**Provided text**
_ _ _ _

Flashpoints | Security | South Asia

2 Recent Alleged Episodes of Chinese Espionage Raise Worrying – and Difficult – Questions

The arrest of an Indian journalist and ongoing investigation of a Brussels-based think tanker point to growing Chinese intelligence push across several civil societies.

Abhijnan Rej
2 Recent Alleged Episodes of Chinese Espionage Raise Worrying – and Difficult – Questions
Credit: Flickr/Will Clayton

Two recent episodes, in New Delhi and Brussels, highlight how Chinese intelligence services are increasingly using the country’s state-controlled media and personnel affiliated with it for the purposes of espionage and influence operations. The Indian and Belgian examples come at a time of increasing global scrutiny of Chinese media agencies and their covert activities, as well as pushback against the Chinese Communist Party’s (CCP’s) increasing use of a diverse set of actors – both Chinese as well as foreign nationals – to further its political causes.

_ _ _ _

**Questions**
a. According to the article on Chinese espionage, in which two cities did the recent episodes occur?
b. Decide whether each statement agrees with the article on Chinese espionage, and quote the words that settle it: (i) The journalist who was arrested is Indian. (ii) The think tanker under investigation is based in New Delhi. (iii) The CCP relies only on Chinese nationals to further its political causes.
c. Proceed with the article on Chinese espionage, picking up right after its last sentence.
The entries that follow have no connection to the article on Chinese espionage.

_ _ _ _

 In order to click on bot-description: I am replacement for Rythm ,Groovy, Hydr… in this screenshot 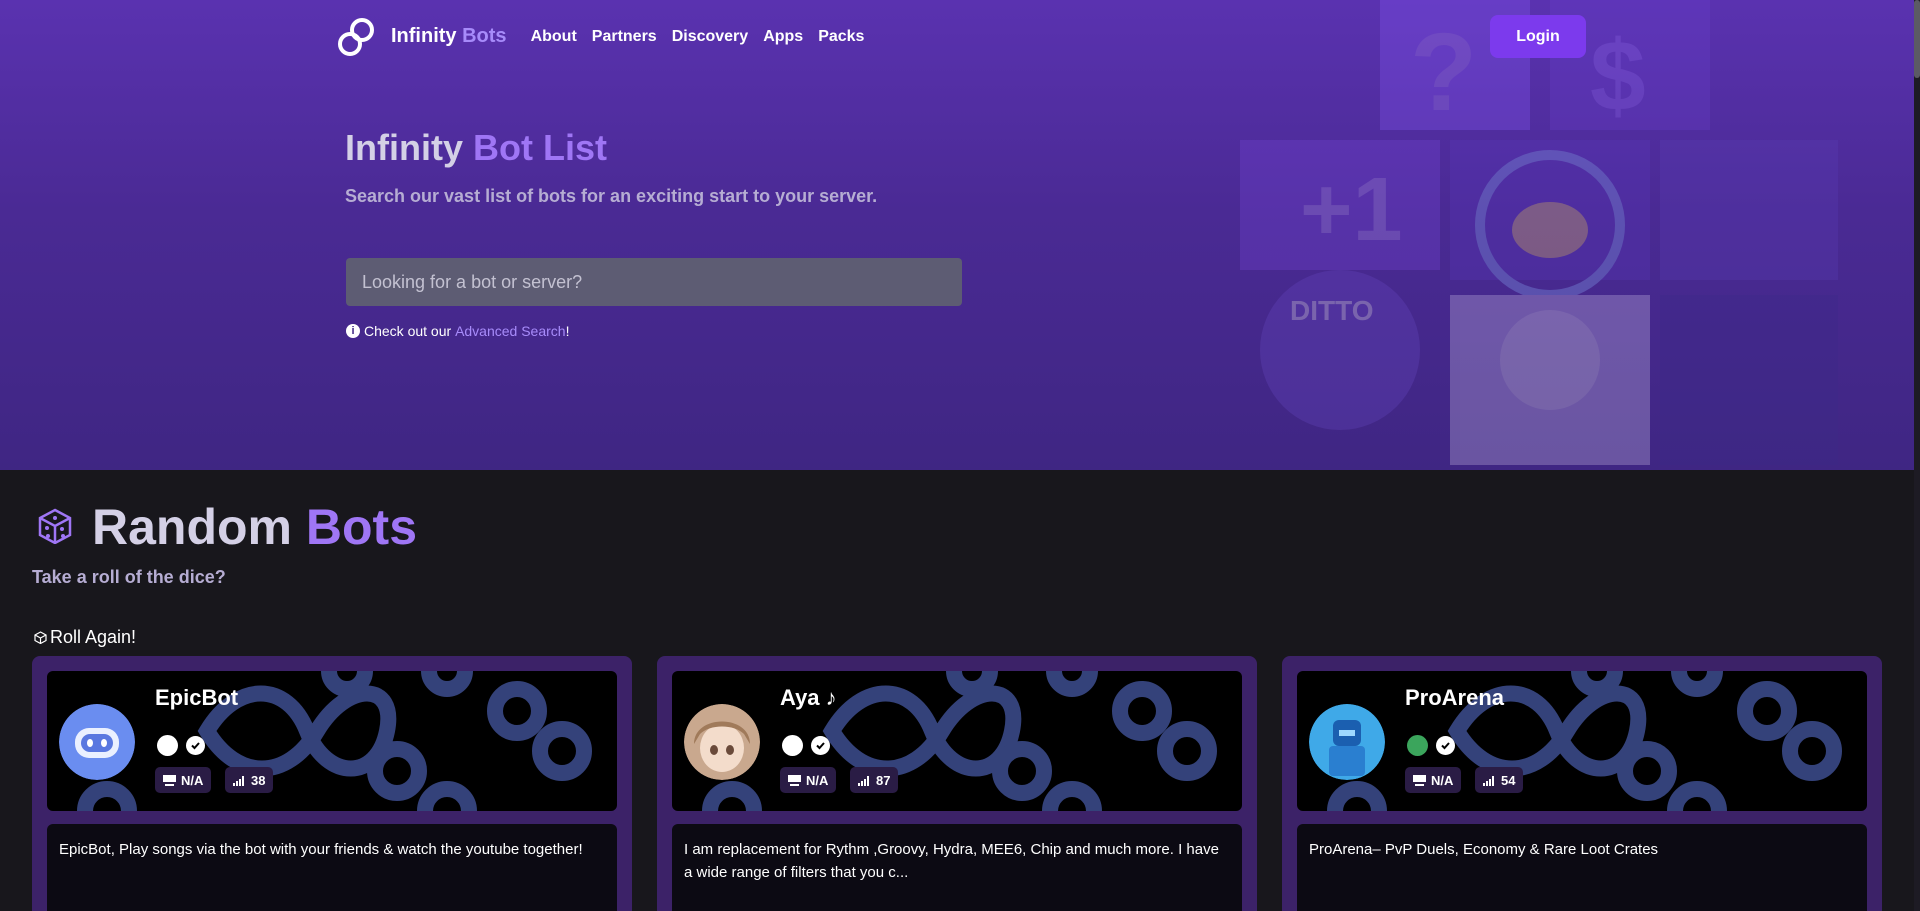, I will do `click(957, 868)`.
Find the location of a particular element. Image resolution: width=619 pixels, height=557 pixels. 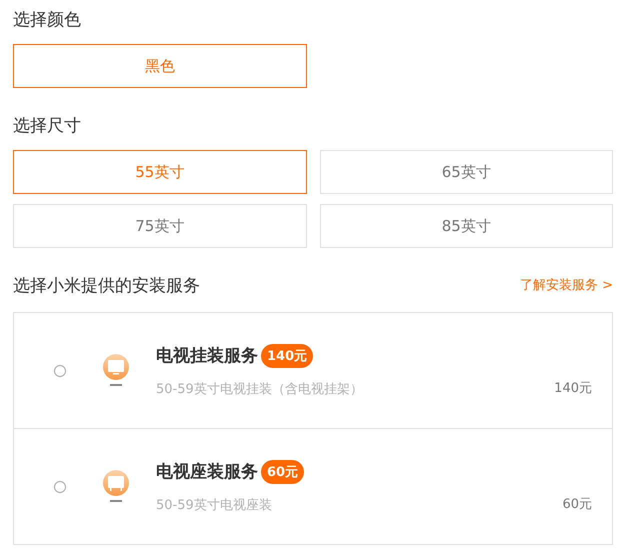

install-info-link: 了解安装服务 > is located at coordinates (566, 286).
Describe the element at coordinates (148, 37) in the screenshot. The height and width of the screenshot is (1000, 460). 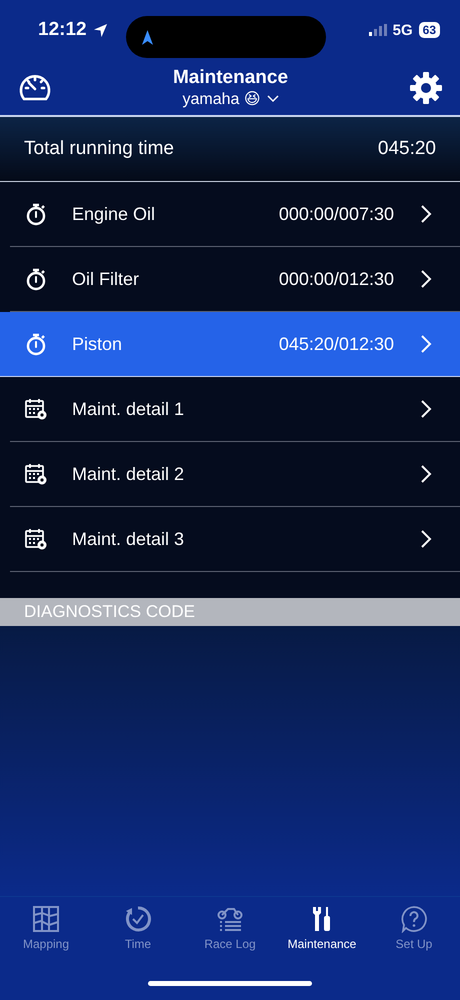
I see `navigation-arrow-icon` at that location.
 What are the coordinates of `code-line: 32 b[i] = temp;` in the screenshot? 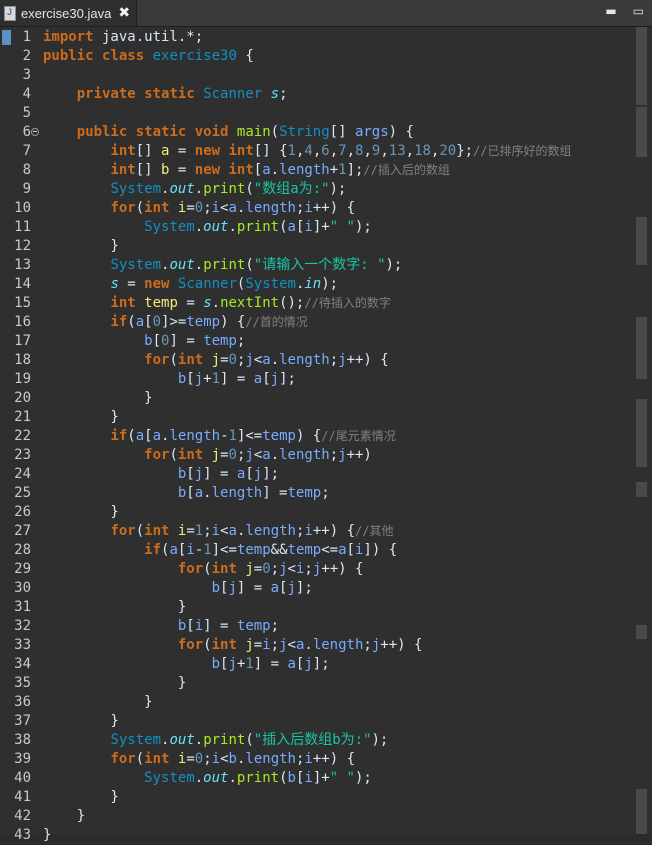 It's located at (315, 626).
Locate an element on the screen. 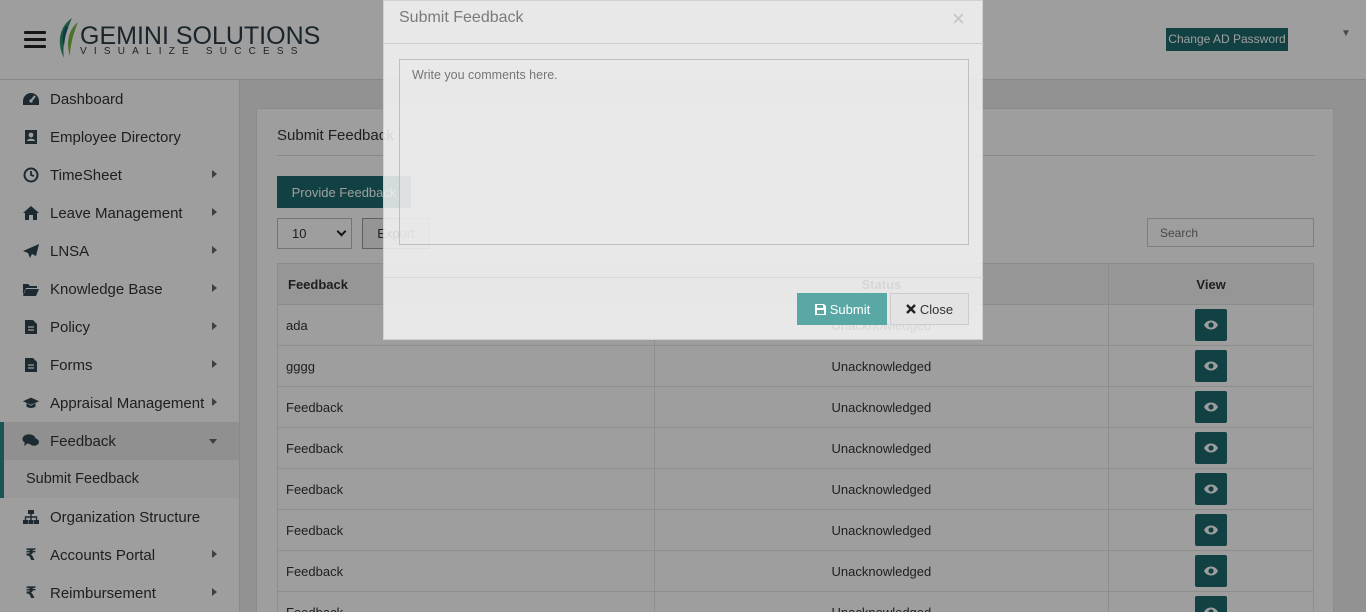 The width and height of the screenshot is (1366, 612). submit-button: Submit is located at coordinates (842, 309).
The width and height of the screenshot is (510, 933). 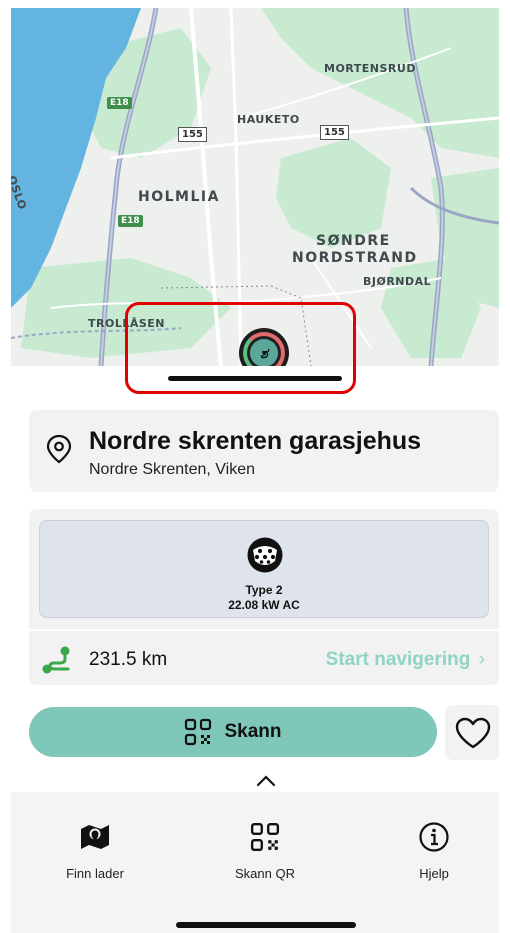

_ _ _ _

**Responses by task**
a. New Delhi and Brussels.

b.
(i) Yes: "The arrest of an Indian journalist"
(ii) No: "ongoing investigation of a Brussels-based think tanker"
(iii) No: "both Chinese as well as foreign nationals"

c.
On September 19, the Delhi Police’s Special Cell, a unit tasked with national-security related investigations, released a statement noting it had arrested an Indian journalist, along with one Chinese and one Nepali national, on espionage charges under India’s Official Secrets Act. The journalist, Rajeev Sharma, was arrested on September 14, according to Delhi Police, based on input from an Indian intelligence agency.

The 61-year-old Sharma was accused of passing defense and foreign-policy related information to two Chinese individuals based in the city of Kunming. The Delhi Police also noted that it had arrested the two foreign nationals for serving as a front for payments to Sharma totaling 3 million Indian rupees between January 2019 and September 2020. It alleged that Sharma had been involved with Chinese intelligence services since 2016. He is currently in judicial custody.

Sharma, a veteran freelance journalist specializing in national security, foreign policy, and Indian political issues, has written for a variety of outlets, including the Quint, Rediff, Firstpost and dailyO, among others. He has also worked for prominent Indian newspapers like the Hindustan Times and Times of India in the past, a Press Trust of India report notes. (Disclosure: Sharma regularly contributed to The Diplomat until 2012.) Between 2010 and 2014, Sharma also wrote a weekly column for the CCP-affiliated tabloid Global Times, the Delhi Police noted in its statement.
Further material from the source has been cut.